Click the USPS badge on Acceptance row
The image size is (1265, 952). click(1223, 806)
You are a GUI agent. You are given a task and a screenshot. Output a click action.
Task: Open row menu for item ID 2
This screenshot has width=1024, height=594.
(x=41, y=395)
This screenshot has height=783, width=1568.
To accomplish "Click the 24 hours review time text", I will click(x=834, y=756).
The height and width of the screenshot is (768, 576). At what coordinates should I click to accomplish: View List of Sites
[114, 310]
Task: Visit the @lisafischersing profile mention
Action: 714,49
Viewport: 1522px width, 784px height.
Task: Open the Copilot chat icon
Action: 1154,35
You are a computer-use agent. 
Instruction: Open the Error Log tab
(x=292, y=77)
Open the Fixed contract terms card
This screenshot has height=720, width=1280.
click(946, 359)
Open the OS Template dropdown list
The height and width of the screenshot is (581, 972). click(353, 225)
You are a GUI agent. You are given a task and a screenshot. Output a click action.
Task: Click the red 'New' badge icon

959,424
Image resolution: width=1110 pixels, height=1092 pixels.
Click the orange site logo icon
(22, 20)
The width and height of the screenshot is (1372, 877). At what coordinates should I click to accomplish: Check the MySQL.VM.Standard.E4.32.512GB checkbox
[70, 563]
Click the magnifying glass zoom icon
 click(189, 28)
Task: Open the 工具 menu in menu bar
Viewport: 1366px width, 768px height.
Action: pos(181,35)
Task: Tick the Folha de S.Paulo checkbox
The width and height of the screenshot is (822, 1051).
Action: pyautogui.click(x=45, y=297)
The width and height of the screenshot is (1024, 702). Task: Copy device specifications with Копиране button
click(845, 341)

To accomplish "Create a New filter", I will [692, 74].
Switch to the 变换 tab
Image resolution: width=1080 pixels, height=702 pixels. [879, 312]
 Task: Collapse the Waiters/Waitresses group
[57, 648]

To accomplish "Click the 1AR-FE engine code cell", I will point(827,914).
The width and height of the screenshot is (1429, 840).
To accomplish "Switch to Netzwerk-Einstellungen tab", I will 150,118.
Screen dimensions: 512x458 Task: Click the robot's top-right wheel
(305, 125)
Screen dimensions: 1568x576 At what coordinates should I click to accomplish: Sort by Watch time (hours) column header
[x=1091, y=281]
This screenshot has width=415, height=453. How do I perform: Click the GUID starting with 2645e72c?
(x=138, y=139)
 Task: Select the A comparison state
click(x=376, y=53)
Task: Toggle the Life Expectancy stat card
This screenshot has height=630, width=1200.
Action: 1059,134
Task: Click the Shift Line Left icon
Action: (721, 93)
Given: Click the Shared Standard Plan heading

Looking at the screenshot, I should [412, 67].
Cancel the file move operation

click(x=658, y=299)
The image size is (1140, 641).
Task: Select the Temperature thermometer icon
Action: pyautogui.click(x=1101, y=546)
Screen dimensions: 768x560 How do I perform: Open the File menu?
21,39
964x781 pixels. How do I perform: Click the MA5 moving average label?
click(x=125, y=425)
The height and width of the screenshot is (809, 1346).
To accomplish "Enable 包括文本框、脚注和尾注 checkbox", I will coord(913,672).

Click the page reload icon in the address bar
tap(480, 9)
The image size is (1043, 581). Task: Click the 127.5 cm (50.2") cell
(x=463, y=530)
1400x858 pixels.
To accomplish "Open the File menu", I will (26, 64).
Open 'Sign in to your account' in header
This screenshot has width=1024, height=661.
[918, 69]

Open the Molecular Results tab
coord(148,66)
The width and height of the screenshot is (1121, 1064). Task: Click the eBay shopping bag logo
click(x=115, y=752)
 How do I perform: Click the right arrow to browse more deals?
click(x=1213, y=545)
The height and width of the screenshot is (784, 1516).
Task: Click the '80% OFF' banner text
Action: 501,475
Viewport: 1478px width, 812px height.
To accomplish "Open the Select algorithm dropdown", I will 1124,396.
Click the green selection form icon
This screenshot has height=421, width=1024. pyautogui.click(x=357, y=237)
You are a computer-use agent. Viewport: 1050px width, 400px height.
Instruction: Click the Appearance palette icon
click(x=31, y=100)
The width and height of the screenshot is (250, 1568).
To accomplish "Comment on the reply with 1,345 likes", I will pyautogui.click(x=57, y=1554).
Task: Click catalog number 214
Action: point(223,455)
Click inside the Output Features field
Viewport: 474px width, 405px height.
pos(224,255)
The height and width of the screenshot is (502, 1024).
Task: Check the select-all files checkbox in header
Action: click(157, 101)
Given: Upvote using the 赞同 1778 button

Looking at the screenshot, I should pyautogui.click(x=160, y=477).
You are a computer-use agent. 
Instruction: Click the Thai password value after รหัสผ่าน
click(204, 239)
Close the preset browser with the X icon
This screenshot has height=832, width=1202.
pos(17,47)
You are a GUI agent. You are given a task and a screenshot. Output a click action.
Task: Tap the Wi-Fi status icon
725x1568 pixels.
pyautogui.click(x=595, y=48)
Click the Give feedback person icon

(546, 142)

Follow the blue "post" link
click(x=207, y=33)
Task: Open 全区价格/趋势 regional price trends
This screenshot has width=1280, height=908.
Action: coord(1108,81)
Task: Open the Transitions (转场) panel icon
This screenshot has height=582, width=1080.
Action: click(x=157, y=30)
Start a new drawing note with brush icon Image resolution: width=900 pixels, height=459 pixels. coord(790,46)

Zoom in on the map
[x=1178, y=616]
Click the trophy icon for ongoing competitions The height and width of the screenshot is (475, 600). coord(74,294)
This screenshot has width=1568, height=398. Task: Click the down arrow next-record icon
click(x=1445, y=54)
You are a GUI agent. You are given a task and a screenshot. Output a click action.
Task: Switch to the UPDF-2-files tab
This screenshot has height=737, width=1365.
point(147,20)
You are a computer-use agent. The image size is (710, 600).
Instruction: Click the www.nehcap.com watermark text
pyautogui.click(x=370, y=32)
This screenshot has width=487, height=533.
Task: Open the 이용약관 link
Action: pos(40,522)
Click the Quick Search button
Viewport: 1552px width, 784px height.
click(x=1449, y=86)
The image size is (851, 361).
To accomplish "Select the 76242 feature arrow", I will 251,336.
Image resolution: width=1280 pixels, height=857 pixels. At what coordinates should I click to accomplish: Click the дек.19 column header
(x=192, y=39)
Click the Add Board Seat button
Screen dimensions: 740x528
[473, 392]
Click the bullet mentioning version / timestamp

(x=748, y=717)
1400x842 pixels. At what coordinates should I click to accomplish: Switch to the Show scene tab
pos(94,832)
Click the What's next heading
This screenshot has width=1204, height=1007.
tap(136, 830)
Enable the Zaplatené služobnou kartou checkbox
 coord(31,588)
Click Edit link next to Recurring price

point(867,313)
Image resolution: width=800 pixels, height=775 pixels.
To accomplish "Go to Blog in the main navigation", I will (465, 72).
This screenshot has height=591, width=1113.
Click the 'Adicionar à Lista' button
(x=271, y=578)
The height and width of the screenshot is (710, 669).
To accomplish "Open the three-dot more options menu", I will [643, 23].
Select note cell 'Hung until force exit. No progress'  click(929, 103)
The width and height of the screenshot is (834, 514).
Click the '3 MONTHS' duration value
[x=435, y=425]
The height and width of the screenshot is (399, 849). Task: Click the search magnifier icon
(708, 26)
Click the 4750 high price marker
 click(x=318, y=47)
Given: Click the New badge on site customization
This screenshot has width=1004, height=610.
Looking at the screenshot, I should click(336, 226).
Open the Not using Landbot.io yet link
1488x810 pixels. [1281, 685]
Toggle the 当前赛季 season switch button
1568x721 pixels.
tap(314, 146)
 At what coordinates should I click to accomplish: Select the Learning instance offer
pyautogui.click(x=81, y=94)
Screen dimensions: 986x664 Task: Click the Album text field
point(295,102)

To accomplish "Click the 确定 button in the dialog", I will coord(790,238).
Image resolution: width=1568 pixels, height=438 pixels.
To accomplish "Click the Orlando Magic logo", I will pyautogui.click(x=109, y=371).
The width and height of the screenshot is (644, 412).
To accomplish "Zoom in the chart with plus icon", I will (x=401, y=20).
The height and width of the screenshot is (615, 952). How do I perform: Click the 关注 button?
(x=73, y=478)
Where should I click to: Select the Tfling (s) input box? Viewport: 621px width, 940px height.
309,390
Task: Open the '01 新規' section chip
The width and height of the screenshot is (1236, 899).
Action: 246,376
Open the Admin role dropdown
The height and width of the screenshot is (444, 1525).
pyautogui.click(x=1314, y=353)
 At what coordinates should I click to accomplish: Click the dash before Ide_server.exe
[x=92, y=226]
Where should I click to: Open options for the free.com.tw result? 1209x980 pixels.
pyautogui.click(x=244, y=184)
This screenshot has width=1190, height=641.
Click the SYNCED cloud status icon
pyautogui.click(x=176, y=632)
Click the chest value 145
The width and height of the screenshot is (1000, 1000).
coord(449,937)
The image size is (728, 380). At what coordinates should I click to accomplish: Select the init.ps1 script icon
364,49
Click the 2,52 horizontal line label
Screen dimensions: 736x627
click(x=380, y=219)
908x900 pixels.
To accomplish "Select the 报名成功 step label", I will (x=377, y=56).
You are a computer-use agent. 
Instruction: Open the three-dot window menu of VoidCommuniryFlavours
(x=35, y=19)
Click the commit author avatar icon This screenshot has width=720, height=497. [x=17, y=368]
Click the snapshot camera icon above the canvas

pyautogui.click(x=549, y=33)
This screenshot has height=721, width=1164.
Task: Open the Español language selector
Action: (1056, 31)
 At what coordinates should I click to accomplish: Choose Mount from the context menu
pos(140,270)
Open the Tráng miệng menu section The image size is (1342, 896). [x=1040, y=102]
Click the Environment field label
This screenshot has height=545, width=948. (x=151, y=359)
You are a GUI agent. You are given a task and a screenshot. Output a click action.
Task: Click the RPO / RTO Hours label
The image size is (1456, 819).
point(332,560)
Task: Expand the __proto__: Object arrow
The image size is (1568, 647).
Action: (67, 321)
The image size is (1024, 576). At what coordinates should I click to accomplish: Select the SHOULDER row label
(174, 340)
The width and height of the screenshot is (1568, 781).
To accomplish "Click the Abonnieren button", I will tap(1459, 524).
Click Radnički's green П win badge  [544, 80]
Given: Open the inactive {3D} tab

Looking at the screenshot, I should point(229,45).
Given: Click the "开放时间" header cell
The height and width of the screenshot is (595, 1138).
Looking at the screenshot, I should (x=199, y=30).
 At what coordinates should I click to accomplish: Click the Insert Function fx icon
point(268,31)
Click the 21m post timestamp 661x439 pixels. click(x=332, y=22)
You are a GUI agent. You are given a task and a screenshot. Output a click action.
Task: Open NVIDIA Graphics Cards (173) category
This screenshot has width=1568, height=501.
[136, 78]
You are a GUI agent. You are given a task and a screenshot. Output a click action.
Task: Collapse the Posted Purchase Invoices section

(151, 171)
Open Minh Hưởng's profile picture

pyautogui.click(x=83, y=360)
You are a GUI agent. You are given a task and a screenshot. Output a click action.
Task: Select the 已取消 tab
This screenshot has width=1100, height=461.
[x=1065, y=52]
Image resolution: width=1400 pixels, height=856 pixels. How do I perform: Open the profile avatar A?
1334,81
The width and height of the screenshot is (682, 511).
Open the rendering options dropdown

◆ **Instructions to follow**
What are the lines above, starting at the one with "Image resolution: width=1568" and ending at the one with "Task: Open the '01 新規' section chip"? Give them again exactly, and only them.

◆ **Result**
Image resolution: width=1568 pixels, height=438 pixels.
To accomplish "Click the Orlando Magic logo", I will pyautogui.click(x=109, y=371).
The width and height of the screenshot is (644, 412).
To accomplish "Zoom in the chart with plus icon", I will (x=401, y=20).
The height and width of the screenshot is (615, 952). How do I perform: Click the 关注 button?
(x=73, y=478)
Where should I click to: Select the Tfling (s) input box? Viewport: 621px width, 940px height.
309,390
Task: Open the '01 新規' section chip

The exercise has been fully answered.